A Peace Movement Victory in Court

by John Dear



"Fourteen anti-war activists may have made history today in a Las Vegas courtroom when they turned a misdemeanor trespassing trial into a possible referendum on America's newfound taste for remote-controlled
warfare." That's how one Las Vegas newspaper summed up our stunning day
in court on Tuesday, when fourteen of us stood trial for walking on to
Creech Air Force Base last year on April 9, 2009 to protest the U.S.
drones.


The prosecutors challenged each witness, but their questions only enabled the witnesses to speak further on our behalf.


Through carefully crafted questions, the defendants were able to extract several key points from their witnesses:


* Intentional killing is a war crime, as embodied in U.S. constitutional law.

* Drone strikes by U.S. and coalition forces kill a disproportionate number of civilians.

* People have the right, even the duty, to stop war crimes.

* According to the Nuremberg principles, individuals are required to disobey domestic orders that cause crimes against humanity.


Brian Terrell stood up and delivered a short, spontaneous closing statement.

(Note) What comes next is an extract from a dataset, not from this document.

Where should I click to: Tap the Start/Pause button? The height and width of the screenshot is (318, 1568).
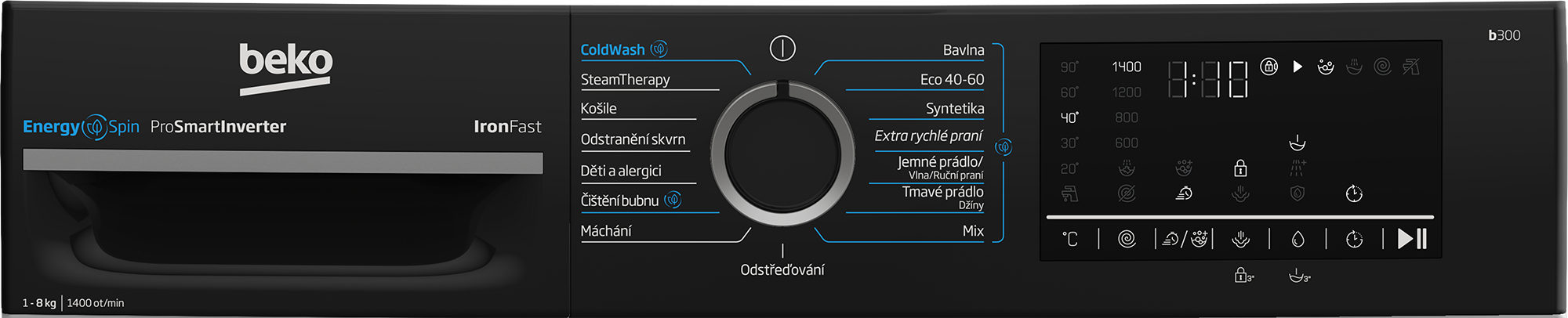pyautogui.click(x=1412, y=239)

It was one of the most moving speeches I have ever heard. Here are excerpts:

Several of our witnesses have employed the classic metaphor when talking of a necessity defense. There's a house on fire, and a child crying from the window and there's a no trespassing
sign on the door. Can one ignore the sign, kick down the door and
rescue the child?

It was a great privilege for us to hear Ramsey Clark, a master of understatement, who put it best. "Letting a baby burn to death because of a no trespass sign would be poor public
policy."

I submit that the house is on fire and babies are burning in Afghanistan, Iraq and Pakistan because of the activities at Creech AFB.

The baby is burning also in the persons of the young people who are operating the drones from Creech AFB, who are suffering from post traumatic stress disorder at rates that even exceed
that of their comrades in combat on the ground.

Colonel Ann Wright testified that soldiers do pay attention to what is going on in the public forum, and that they do respond to a "great debate" in the
public sphere. There is no great debate going on about drone warfare in
our country. Some have noted that the trend toward using drones in
warfare is a paradigm shift that can be compared to what happened when
an atomic bomb was first used to destroy the city of Hiroshima in Japan.

When Hiroshima was bombed, though, the whole world knew that everything had changed. Today everything is changing, but it goes almost without
notice. I hesitate to claim credit for it, but there is certainly more
discussion of this issue after we were arrested for trespassing at
Creech AFB on April 9, 2009, than there was before.

Judge Jansen, we appreciate the close attention you've given to the testimony you've heard here. The question that you asked Bill Quigley, --"Aren't
there better ways of making change than breaking the law?", is a
question we are often asked and that we often ask ourselves.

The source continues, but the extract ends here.